3.2 Kort gezegd hebben Eisers daartoe gesteld dat Gedaagde in strijd met de erfdienstbaarheid handelt door de nooduitgang te blokkeren met een schuttingdeel, zodat de pensiongasten bij brand geen gebruik kunnen maken van de noodweg.
3.3 Gedaagde heeft verweer gevoerd. Daarop wordt bij de gronden van de beslissing, voor zover van belang, ingegaan.

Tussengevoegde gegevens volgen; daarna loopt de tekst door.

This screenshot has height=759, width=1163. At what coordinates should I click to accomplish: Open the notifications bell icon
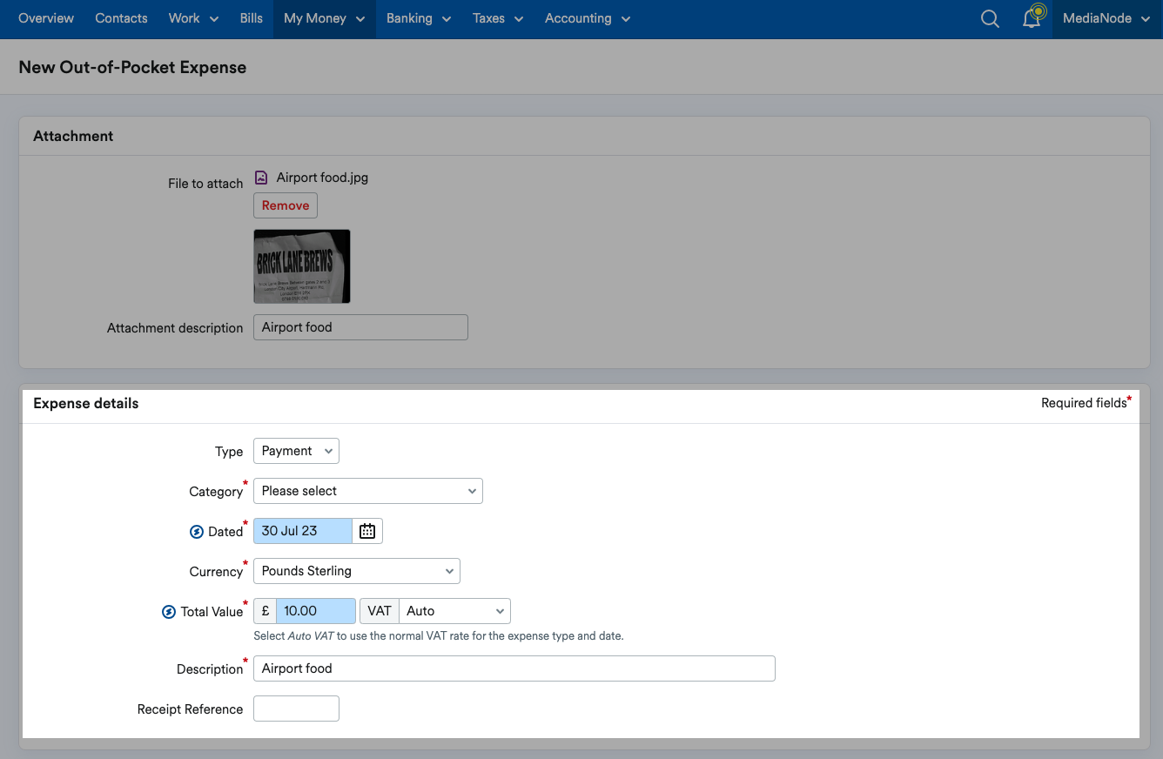(1032, 18)
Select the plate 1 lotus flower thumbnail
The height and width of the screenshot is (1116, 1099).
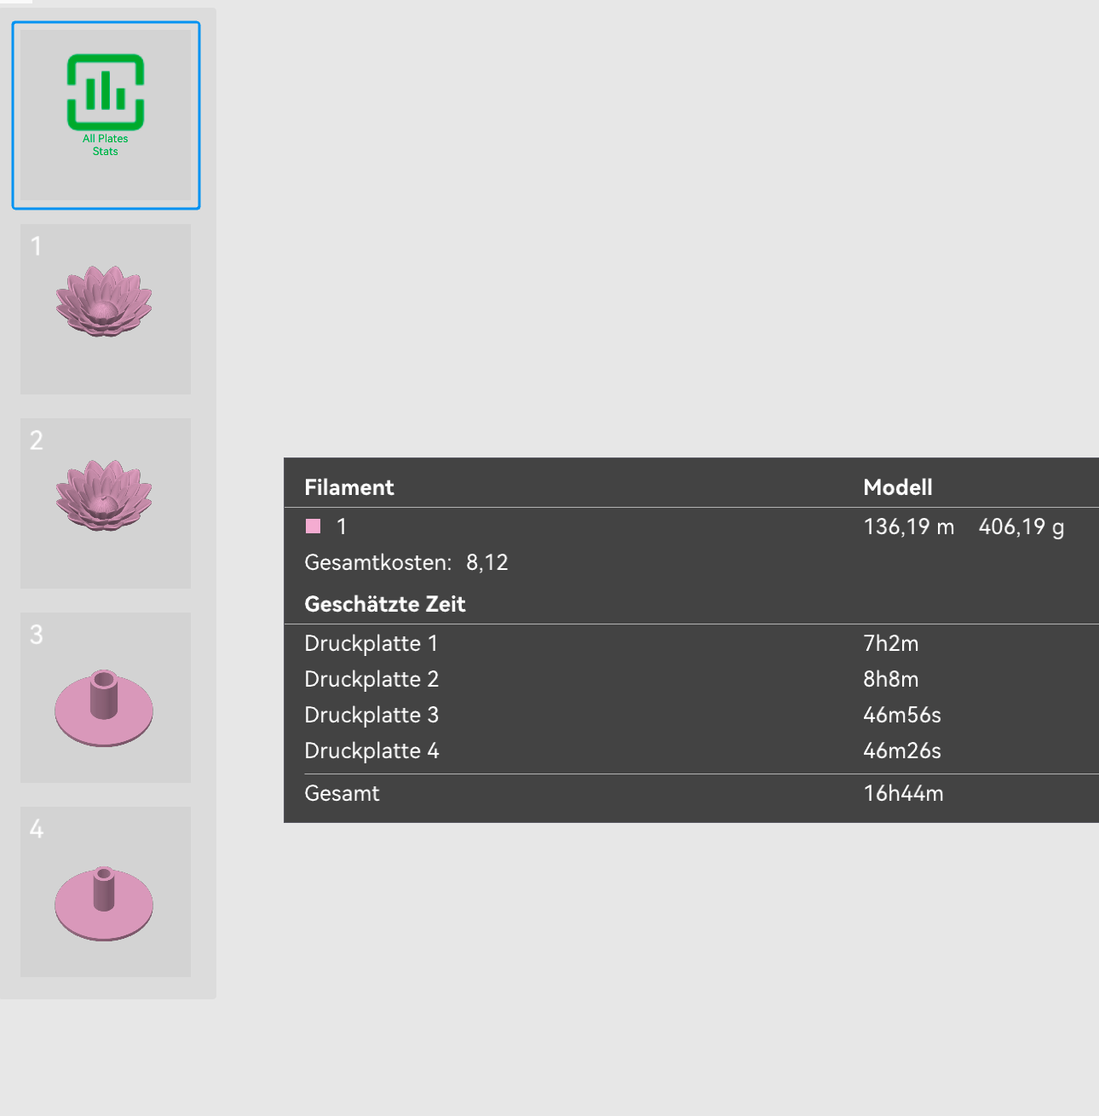(105, 308)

4.DE GRONDEN VAN DE BESLISSING
4.1 Gedaagde heeft aangevoerd dat Eisers niet-ontvankelijk dienen te worden verklaard in hun vorderingen, omdat zij 18 maanden hebben gewacht met het aanhangig maken van dit kort geding. Dit verweer faalt. De enkele omstandigheid dat Eisers geruime tijd hebben laten verlopen voordat zij deze procedure zijn gestart, kan niet tot het oordeel leiden dat zij geen spoedeisend belang bij hun vordering hebben. Nu het college op 30 juni 2009 bestuursdwang heeft aangezegd en Eisers tot 1 september 2009 de tijd heeft gegeven er voor te zorgen dat de vluchtweg vrij van belemmeringen is, hebben Eisers een spoedeisend belang bij de gevorderde voorzieningen.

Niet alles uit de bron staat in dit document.